* Extracted information *
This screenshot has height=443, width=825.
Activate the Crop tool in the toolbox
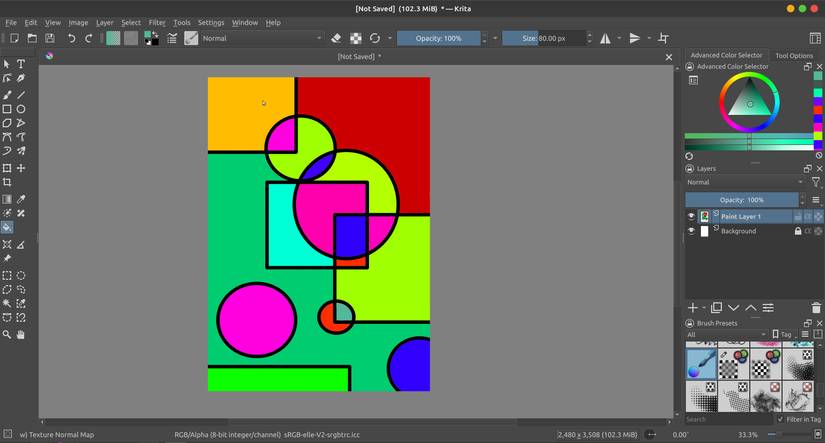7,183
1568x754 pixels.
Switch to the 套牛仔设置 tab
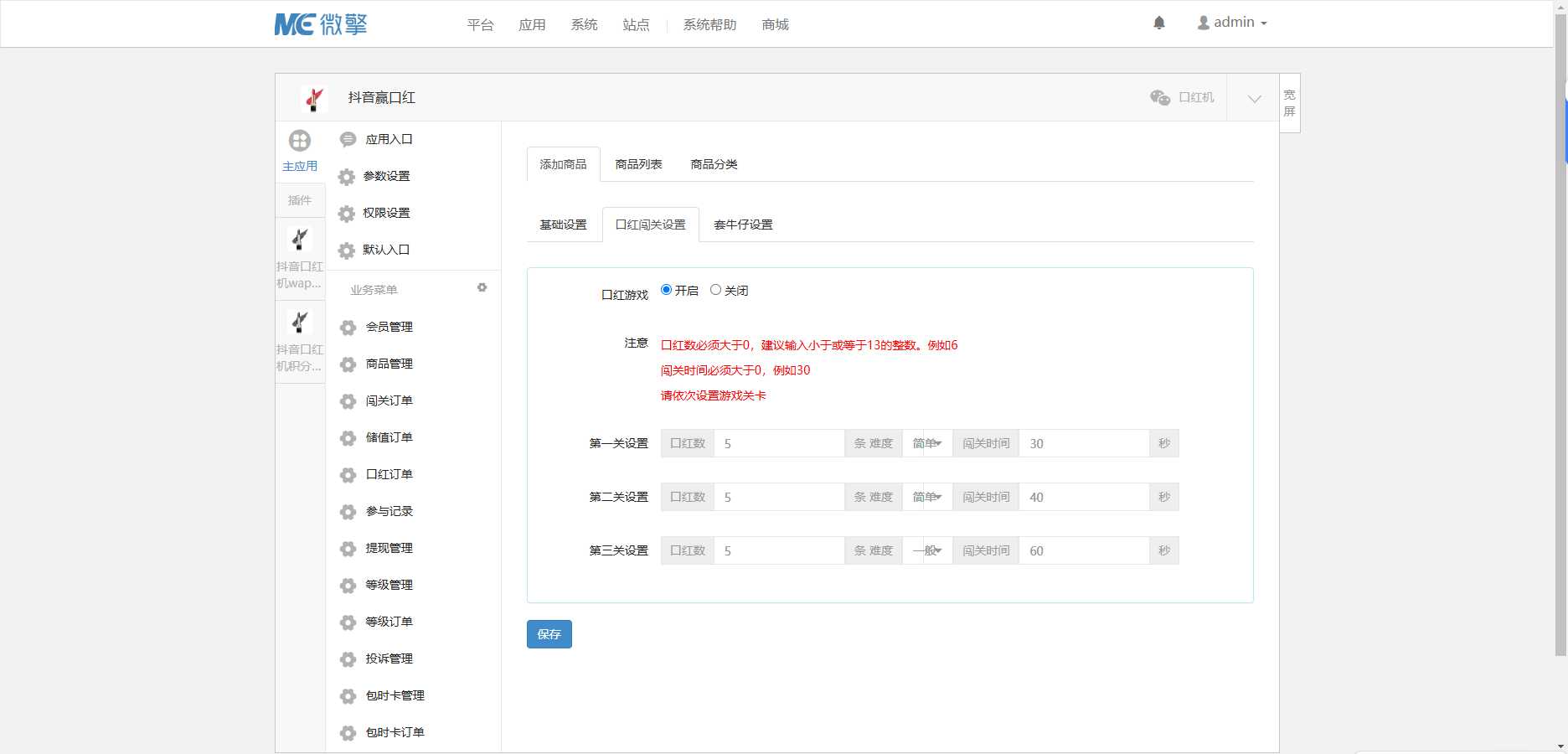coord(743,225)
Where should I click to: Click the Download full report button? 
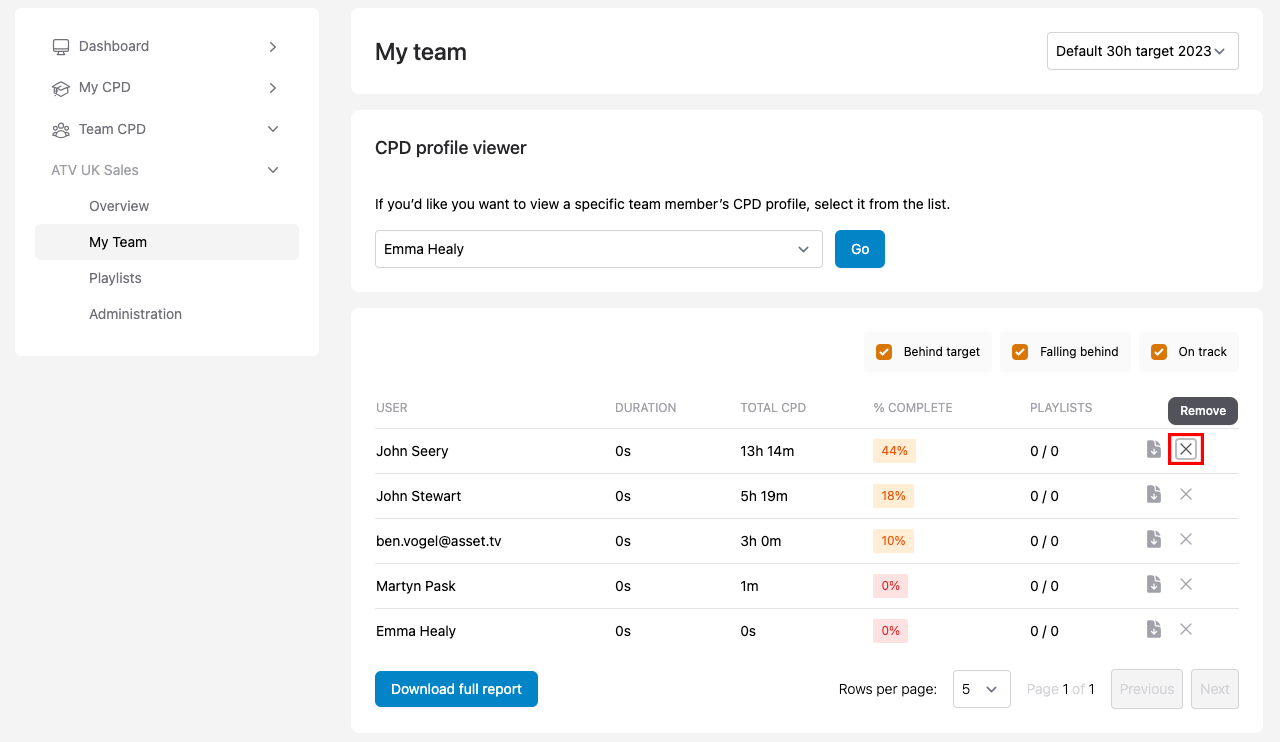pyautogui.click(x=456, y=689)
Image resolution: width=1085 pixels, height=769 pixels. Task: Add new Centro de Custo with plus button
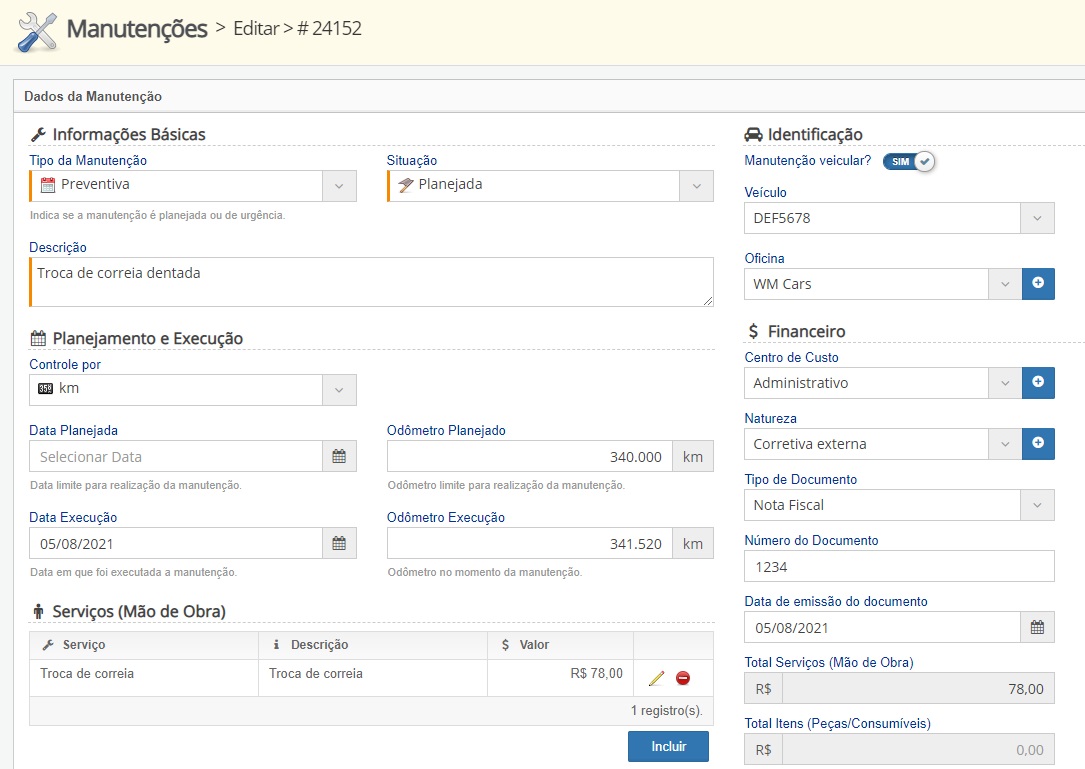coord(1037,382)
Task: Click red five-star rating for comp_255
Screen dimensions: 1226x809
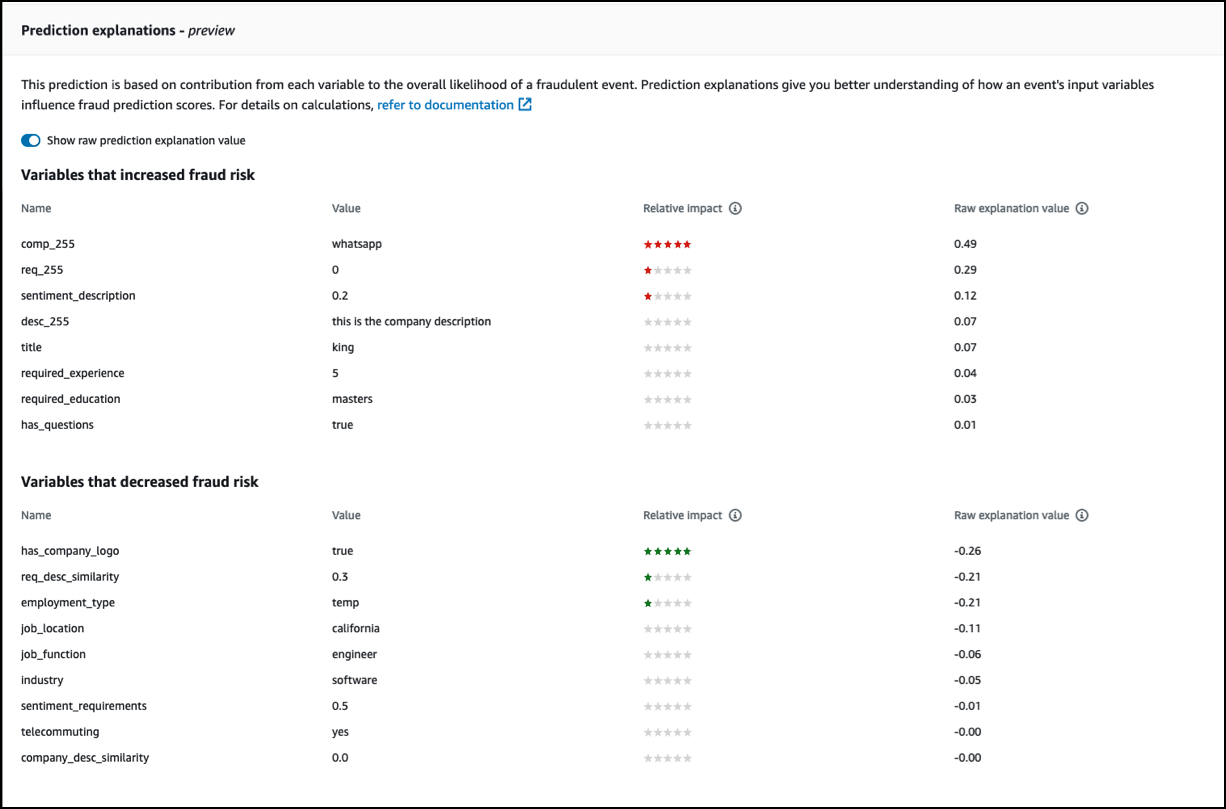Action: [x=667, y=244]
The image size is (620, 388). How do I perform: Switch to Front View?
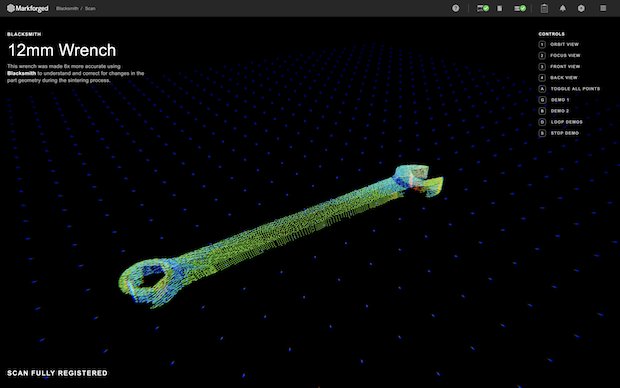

* Task requirements *
Begin at the line that contains "Activate the Crop tool in the toolbox" and transcribe every line through the end of the listing, exactly as written. Omit the pictures.

* Worked solution *
Activate the Crop tool in the toolbox
7,183
1568x754 pixels.
Switch to the 套牛仔设置 tab
coord(743,225)
Where should I click to: Click the Download full report button? 
pyautogui.click(x=456, y=689)
Image resolution: width=1085 pixels, height=769 pixels. Task: Add new Centro de Custo with plus button
coord(1037,382)
Task: Click red five-star rating for comp_255
Screen dimensions: 1226x809
Action: [x=667, y=244]
The image size is (620, 388). How do I perform: Switch to Front View?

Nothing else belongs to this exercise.